§ **Requirements**
List every line in the entries below that contains the string "size". Case counts.
[BEGIN]
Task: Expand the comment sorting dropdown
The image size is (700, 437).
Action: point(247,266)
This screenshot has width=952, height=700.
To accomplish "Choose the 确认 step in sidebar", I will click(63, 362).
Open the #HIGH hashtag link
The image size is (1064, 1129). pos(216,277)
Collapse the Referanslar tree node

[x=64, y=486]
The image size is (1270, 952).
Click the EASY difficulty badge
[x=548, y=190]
[END]
§ **Solution for this task**
The image size is (700, 437).
The image size is (1064, 1129). pos(216,277)
The image size is (1270, 952).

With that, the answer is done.